───── SEITENTEXT

Ein lebendes Denkmal für „easy-riding“

■ Die Rockergruppe „Bones“ ist nach länderübergreifenden Aktionen von GSG 9 und diversen SoKos der Polizei Im Blickfeld der Öffentlichkleit / Über drinnen und draußen berichtet Klaus-Peter Klingelschmitt

Eigentlich sind sie ein „reitender“ Anachronismus. Mit mindestens 500 Pferdestärken unter dem Arsch und der obligatorischen Kutte am muskulösen Leib donnern die „Bones“ seit zwanzig Jahren durch die Republik. Doch wie die Softies der „Flower-Power„-Ära und die rollerfahrenden „Mods“ war auch der Prolo-Flügel aus der Jugendbewegung der späten Sechziger von der Bildfläche verschwunden. Die Rocker waren out. Und spätestens seit der Zerschlagung der legendär -berüchtigten „Hells Angels“ aus Hamburg brachte sie die veröffentlichte Meinung in Zusammenhang mit Drogen- und Waffengeschäften. Daß die letzten Rocker, die noch an den Riten der „guten alten Zeiten“ („Bones“) festhalten, jetzt wieder bundesweit in den Schlagzeilen sind, haben sie dem Bundeskriminalamt (BKA) und einem eifrigen Staatsanwalt aus Ludwigshafen zu verdanken: In konzertierter Aktion mischten Polizei- und Bundesgrenzschutzeinheiten (BGS) Ende Juli „Bones„-Clubheime in drei Bundesländern auf, durchsuchten Privatwohnungen von „Bones„-Mitgliedern und beschlagnahmten Waffen, Motorräder, Mitgliederkarteien und Hunde.

──────────
───── AUFLISTUNG

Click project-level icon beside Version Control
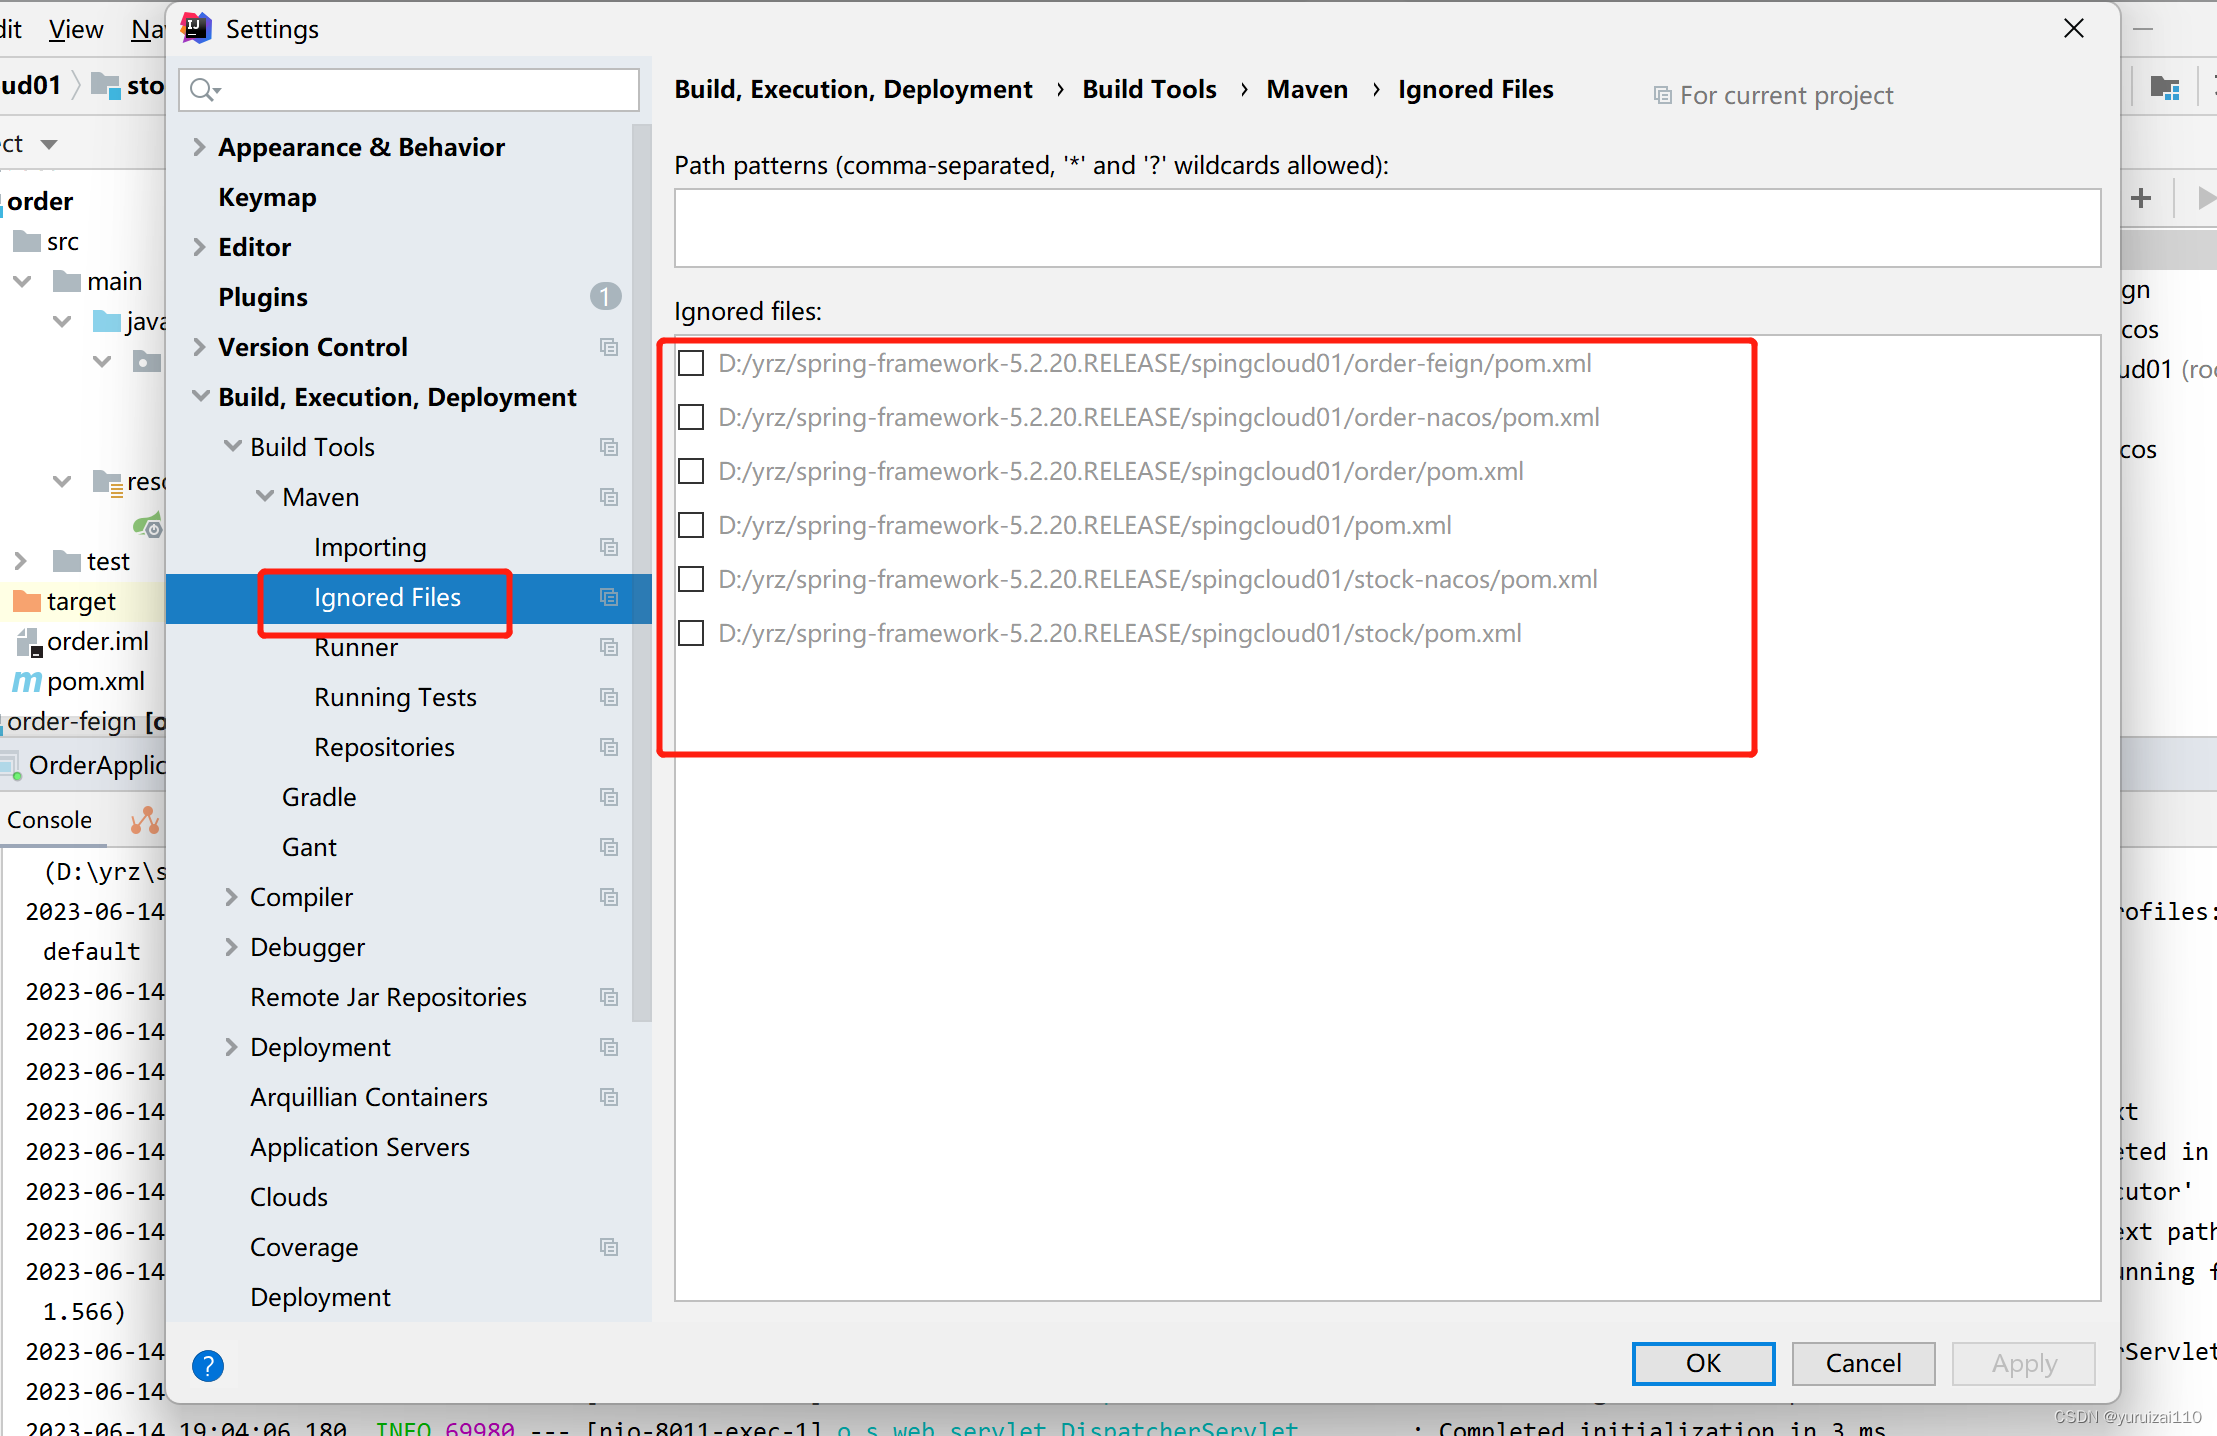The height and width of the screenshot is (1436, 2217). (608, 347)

──────────
───── AUFLISTUNG

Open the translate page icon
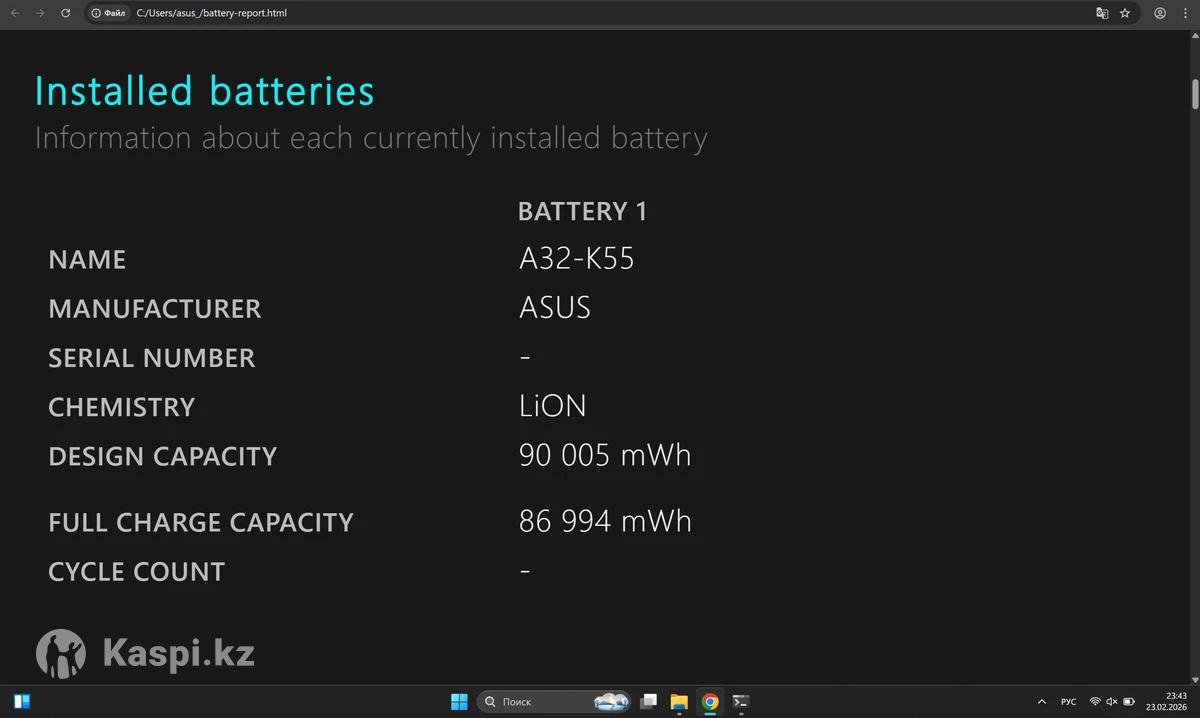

──────────

AUFGABEN
a) Beantworte zum Artikel über die Rockergruppe „Bones“ diese Fragen:
(i) Seit wie vielen Jahren fahren die „Bones“ durch die Republik?
(ii) Die Zerschlagung welcher Gruppe wird genannt, und woher stammte sie?
(iii) In wie vielen Bundesländern wurden Ende Juli „Bones“-Clubheime durchsucht?
b) Schreibe den Artikel über die Rockergruppe „Bones“ im Anschluss an seinen letzten Satz weiter.

ANTWORTEN
a)
(i) Seit zwanzig Jahren.
(ii) Die „Hells Angels“ aus Hamburg.
(iii) In drei Bundesländern.

b)
Bei den „Bones“ in Frankfurt, die seit zwanzig Jahren am Sausee in Seckbach - inmitten eines Schrebergartengeländes in einer selbstgebauten „Ranch“ hausen, ging es ähnlich ab, wie „Bones„-Vorstandsmitglied Thomas der taz am vergangenen Dienstag berichtete. Schon Tage vor dem „Überfall“ hätten sich BKA-Beamte gegen „Cash“ eine Schrebergartenhütte „geborgt“ und dort Stellung bezogen. Mit Richtmikrophonen wurden die Rocker abgehört und mit Spezialkameras einzeln auf dem Gelände fotographiert. Dabei wurden sämtliche rund 2.000 BesucherInnen der Zwanzig-Jahr-Feier der „Bones“ fürs Polizeiarchiv abgelichtet. Doch das haben sie alles erst später erfahren, die rund dreißig Mitglieder der Frankfurter „Bones“.

Ausgerechnet zur freitäglichen „Rum-Cola-Party“ hätten die Bullen das Gelände gestürmt - mit rußgeschwärzten Gesichtern und ohne Vorwarnung. Die Rocker und ihre „Bräute“ mußten sich im Clubhaus ausziehen und die Polizisten zerrten ihnen

-„nicht gerade sanft die Arschbacken auseinander“ (Thomas), denn die „Bones“, so ein Vorwurf der ermittelnden Staatsanwaltschaft in Ludwigshafen, würden mit harten Drogen dealen.

Clubhaus

zu Klump gehauen

Das Mobiliar im Clubhaus wurde zertrümmert, und mit Vorschlaghämmern bearbeiteten Polizisten den betonierten Vorplatz des Geländes auf der Suche nach Maschinenpistolen und Faustfeuerwaffen. Doch den auf dem Gelände „vergrabenen Panzer“, der für den „Iran“ bestimmt gewesen sei, den hätten die Bullen nicht gefunden, freuten sich die „Bones“.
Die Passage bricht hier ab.